--- Quoted passage ---
• • • • •
I know there’s lots to catch up on from the Russia leg of my journey, but for the sake of starting somewhere, I thought I’d begin with today. Hopefully we’ll get back to the other stuff – a sort of ‘Russia in retrospect’ if you will.
Meanwhile, on my birthday, 18 March, I have been in a small town in Russia called Suzdal. It’s a place that is full of fascinating history, beautiful rural Russian architecture, and picturesque churches – from the simple to the elaborate – that decorate the skyline with colourful cupolas in every direction.
One of my favourite books, “Russka” by Edward Rutherfurd, is a historical fiction novel about Russia, with the main village (called Russka) roughly based on the real Suzdal. I’m reading it again while I’m here (having finished Anna Karenina on the train earlier in the week – summary – long and depressing, but interesting to now be seeing some of the history to which it refers). Anyhow, I highly recommend Russka if you’ve any interest in Russian history and a taste for a saga-ish type of read. But back to the birthday story…
The day started with blini (russian pancakes) for breakfast, served with my choice of sour cream or strawberry jam – the chunky kind with whole strawberries in it. I’ve adapted pretty quickly to this Russian liking for jam, and will happily now drink my tea with jam in it, or just jam straight off the spoon… especially in a ‘rural’ town like this one where all the jams and honeys are mostly local and delicious!
It was a grey day here, but at least it wasn’t snowing like yesterday! I headed out in the morning intending to spend a couple of hours wandering through the nearby Intercession Convent (founded in 1364 as a place of exile for the unwanted wives of tsars), and the Saviour Monastery of St Euthymius (also founded in the 14th century, and surrounded by huge rampart walls to protect the town’s northern entrance).
• • • • •
--- Stated exercise a ---
Write out the part of the Suzdal birthday post that begins at the words "Meanwhile, on my" and stops after the words "in every direction.".
• • • • •
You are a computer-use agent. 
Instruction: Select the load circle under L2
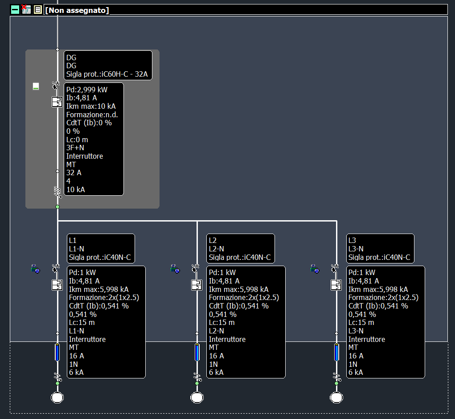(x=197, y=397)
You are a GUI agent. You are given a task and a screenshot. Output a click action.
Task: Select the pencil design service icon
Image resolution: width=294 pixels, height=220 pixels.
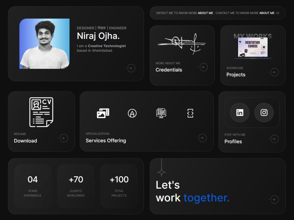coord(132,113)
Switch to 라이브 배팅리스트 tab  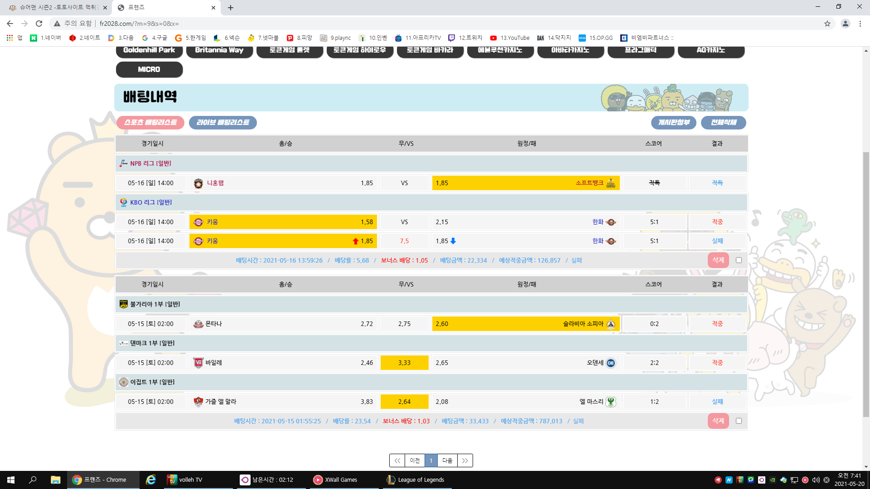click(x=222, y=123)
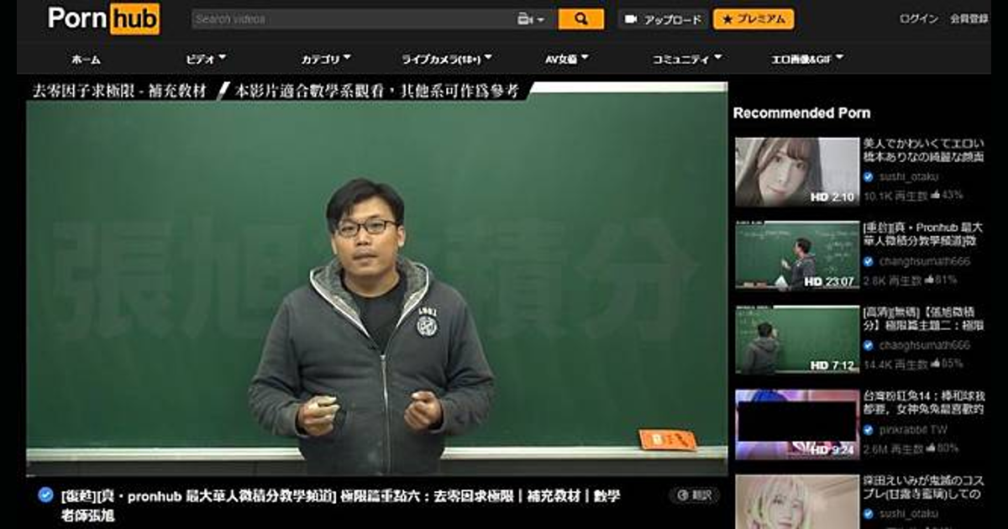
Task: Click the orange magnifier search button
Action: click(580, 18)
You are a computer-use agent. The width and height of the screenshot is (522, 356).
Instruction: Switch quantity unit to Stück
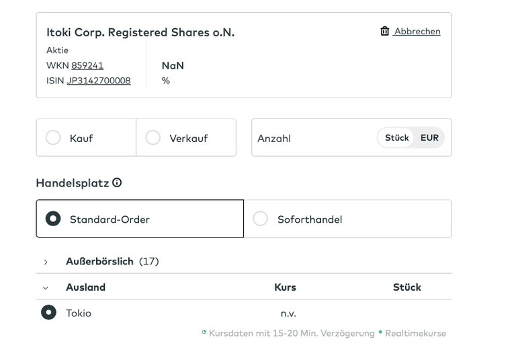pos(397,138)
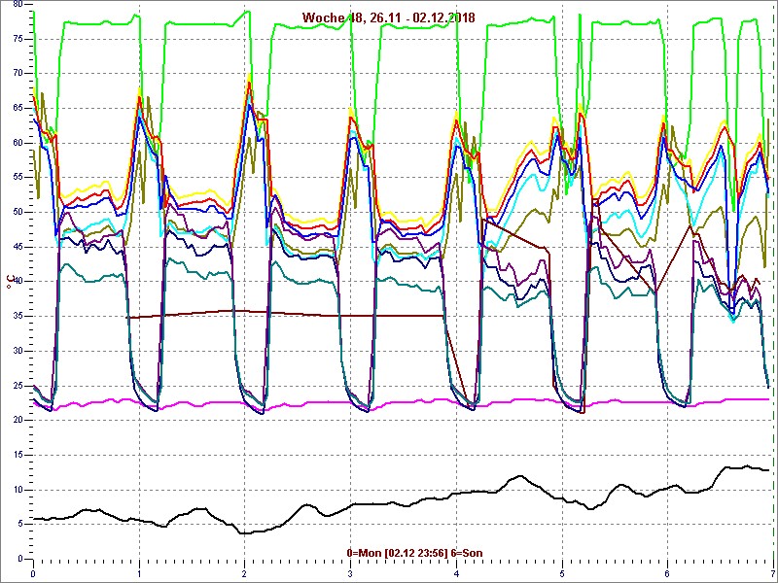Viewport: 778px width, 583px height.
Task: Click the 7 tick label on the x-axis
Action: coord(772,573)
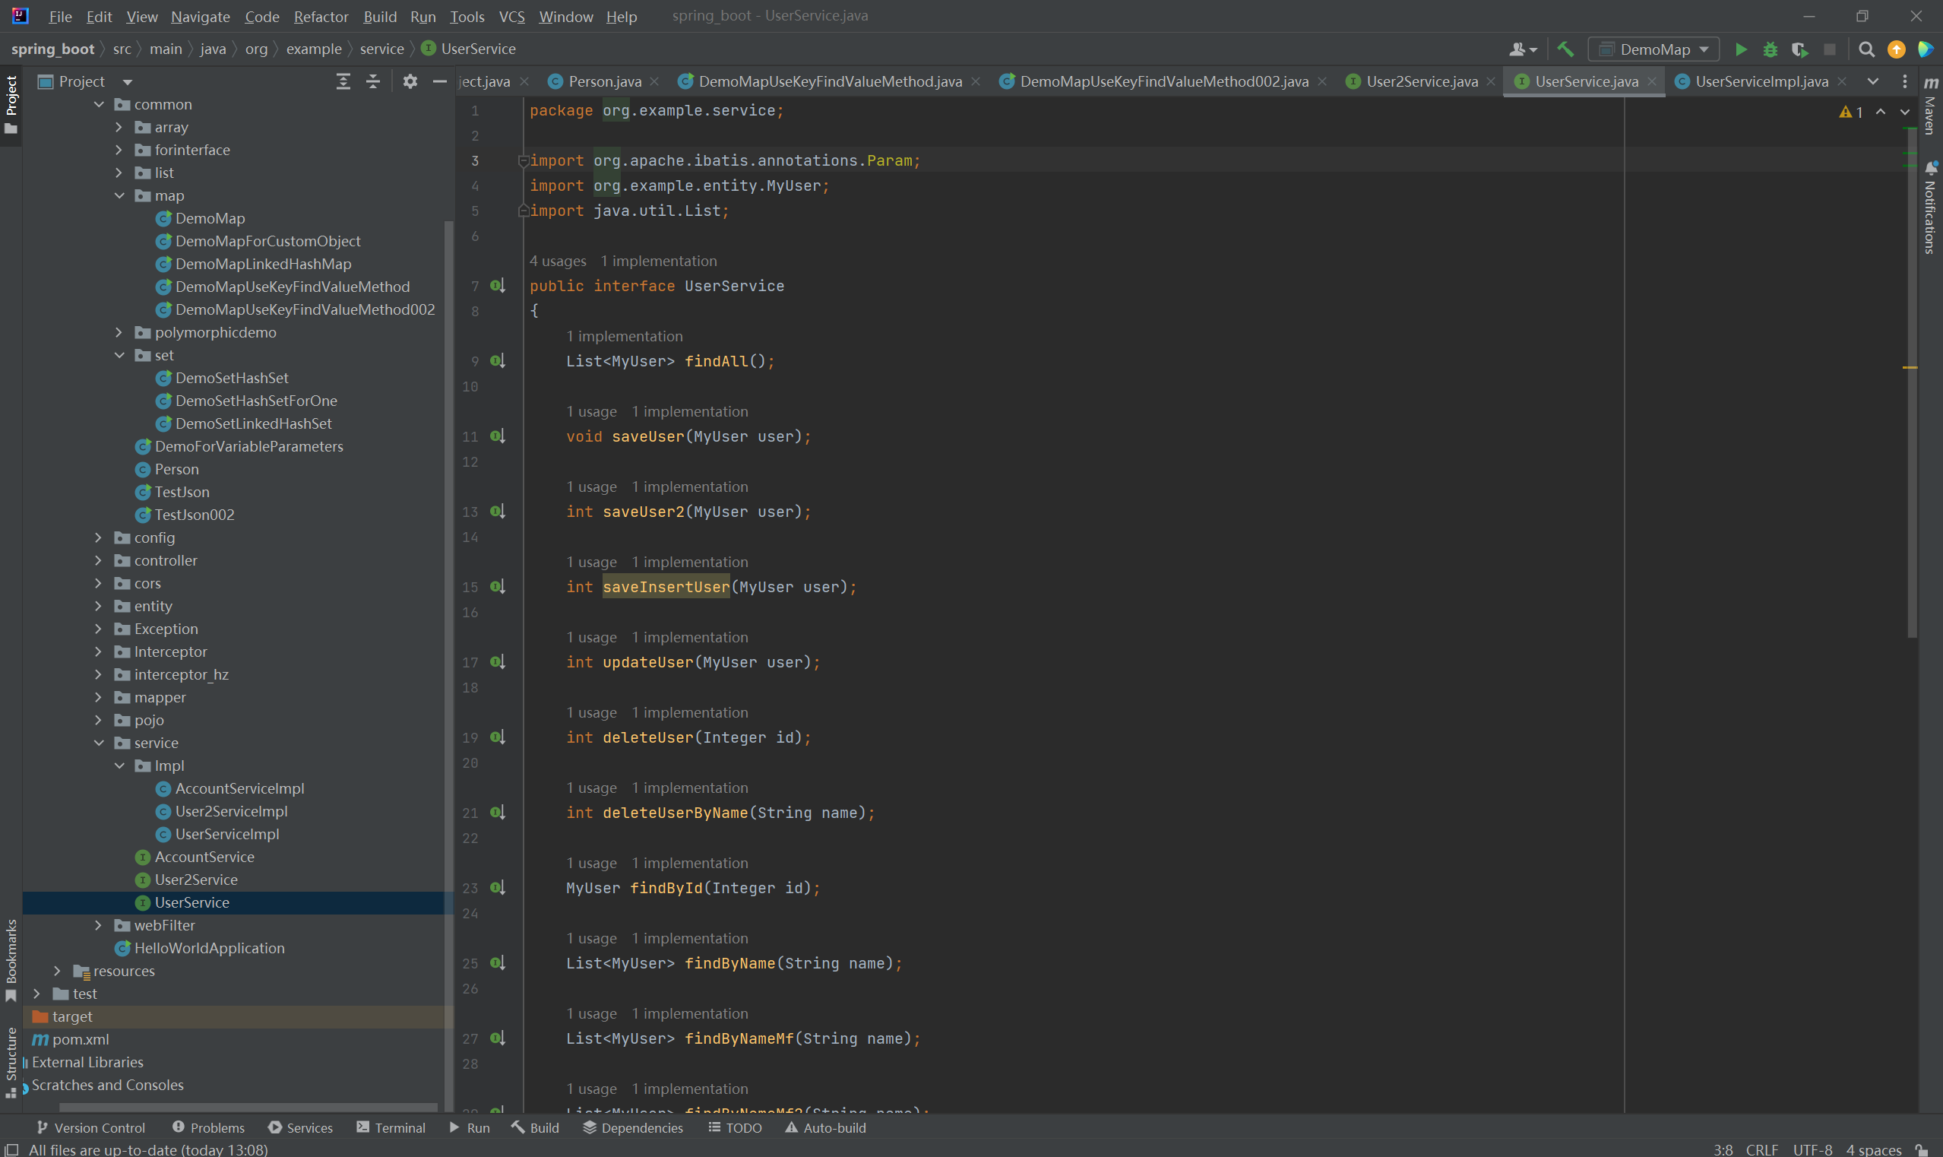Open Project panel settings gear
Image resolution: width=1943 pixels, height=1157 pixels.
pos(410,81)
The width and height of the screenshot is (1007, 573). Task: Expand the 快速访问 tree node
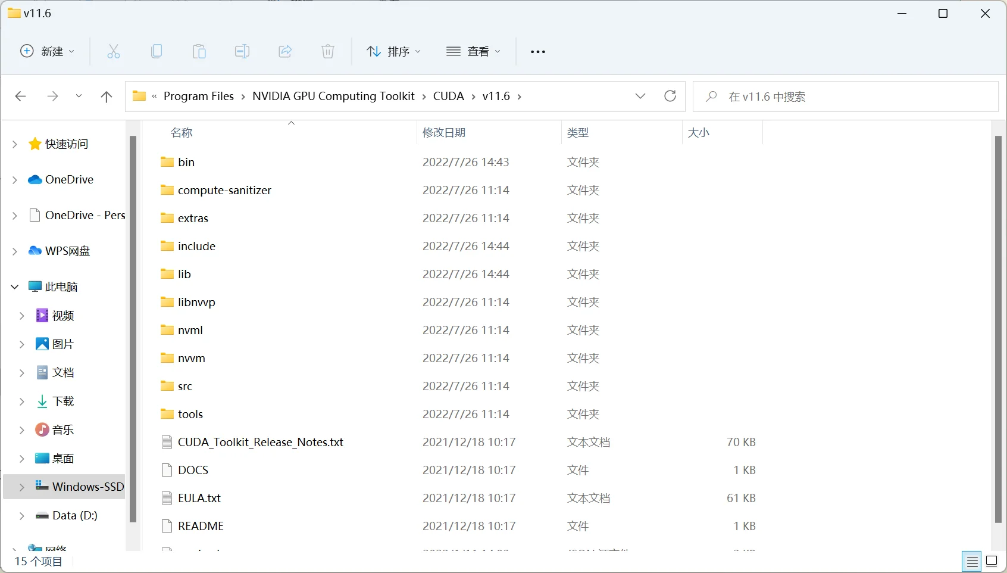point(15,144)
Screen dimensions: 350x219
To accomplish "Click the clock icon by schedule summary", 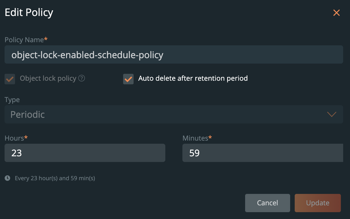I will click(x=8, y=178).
• • • • •
--- Stated exercise b ---
In the rows, begin at the line that has "You are a computer-use agent. The" and stop after the line that has "pos(410,81)". Give only those lines again with "quantity unit" changed to "unit of measure", keep everything else the same, and leave the pictures out.

--- Full output a ---
Meanwhile, on my birthday, 18 March, I have been in a small town in Russia called Suzdal. It’s a place that is full of fascinating history, beautiful rural Russian architecture, and picturesque churches – from the simple to the elaborate – that decorate the skyline with colourful cupolas in every direction.

--- Full output b ---
You are a computer-use agent. The width and height of the screenshot is (522, 356).
Instruction: Switch unit of measure to Stück
pos(397,138)
Viewport: 778px width, 583px height.
Task: Click the 7 tick label on the x-axis
Action: coord(772,573)
Open Project panel settings gear
Image resolution: width=1943 pixels, height=1157 pixels.
pos(410,81)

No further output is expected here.